(2011) The Struggle for Social Autonomy: Squatting in Europe [ENG]

Domingo 10 de julio de 2011, por Miguel Angel Martinez

Todas las versiones de este artículo: [Español]

Martínez López, M. A. (Director) (2011, July 7). The Struggle for Social Autonomy: Squatting in Europe. International RC21 conference 2011. Lecture conducted from , Amsterdam.


The Struggle for Social Autonomy: What Have We Learnt about Urban Politics from Squatting in Europe?

Miguel Martínez

Paper presented at the International RC21 conference 2011 [The struggle to belong. Dealing with diversity in 21st century urban settings. Amsterdam, 7-9 July 2011]

[Session: 13. Urban politics between contention and control. RT13.2 Radical Potential: http://www.rc21.org/conferences/ams...]

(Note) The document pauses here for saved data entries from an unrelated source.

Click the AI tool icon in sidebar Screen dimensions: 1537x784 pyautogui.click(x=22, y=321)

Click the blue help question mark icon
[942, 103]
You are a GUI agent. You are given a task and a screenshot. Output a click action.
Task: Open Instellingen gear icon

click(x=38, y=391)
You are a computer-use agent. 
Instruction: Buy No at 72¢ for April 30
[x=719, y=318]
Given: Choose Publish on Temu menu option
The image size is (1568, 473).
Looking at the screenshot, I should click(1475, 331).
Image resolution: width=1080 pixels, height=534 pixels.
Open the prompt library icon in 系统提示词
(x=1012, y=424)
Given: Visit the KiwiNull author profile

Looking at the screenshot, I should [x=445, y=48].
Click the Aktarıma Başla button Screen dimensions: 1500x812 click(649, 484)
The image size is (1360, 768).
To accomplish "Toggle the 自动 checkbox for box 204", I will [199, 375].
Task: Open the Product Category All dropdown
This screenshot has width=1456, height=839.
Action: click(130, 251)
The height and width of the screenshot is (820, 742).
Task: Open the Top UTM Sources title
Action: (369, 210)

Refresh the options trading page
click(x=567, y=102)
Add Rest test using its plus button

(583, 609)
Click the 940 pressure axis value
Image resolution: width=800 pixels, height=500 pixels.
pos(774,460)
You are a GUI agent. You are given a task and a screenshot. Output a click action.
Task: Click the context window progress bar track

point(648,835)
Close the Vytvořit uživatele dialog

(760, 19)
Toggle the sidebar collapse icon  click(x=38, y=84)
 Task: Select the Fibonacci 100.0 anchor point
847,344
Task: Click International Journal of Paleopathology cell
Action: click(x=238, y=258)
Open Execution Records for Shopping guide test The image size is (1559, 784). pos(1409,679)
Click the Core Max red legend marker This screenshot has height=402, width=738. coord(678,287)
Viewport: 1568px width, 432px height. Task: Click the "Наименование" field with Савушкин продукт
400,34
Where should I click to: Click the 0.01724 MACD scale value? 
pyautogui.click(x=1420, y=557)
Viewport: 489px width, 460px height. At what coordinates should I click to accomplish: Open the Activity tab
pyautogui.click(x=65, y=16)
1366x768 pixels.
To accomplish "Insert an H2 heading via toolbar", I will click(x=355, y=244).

Squatting empty properties for living or to develop public activities has lasted in European cities for more than three decades. Although local and national contexts differ significantly, there are also some general trends and patterns that deserve careful attention. When squatting occasionally appears in public debates, controversy is generated and many gaps open between academic, social and political perceptions. In this article I use evidence from several European cities to argue that the squatters’ movement has produced an original impact in urban politics. The main feature of this impact has been to legitimate a relatively wide autonomous and mainly non-institutional mode of citizen participation, protest and self-management. How has this been possible? Which are the specific contributions made by this urban movement? These are questions that both scholars and activists continuously claim to be relevant, so that this research attempts to offer some general answers based on detailed comparisons and experiences.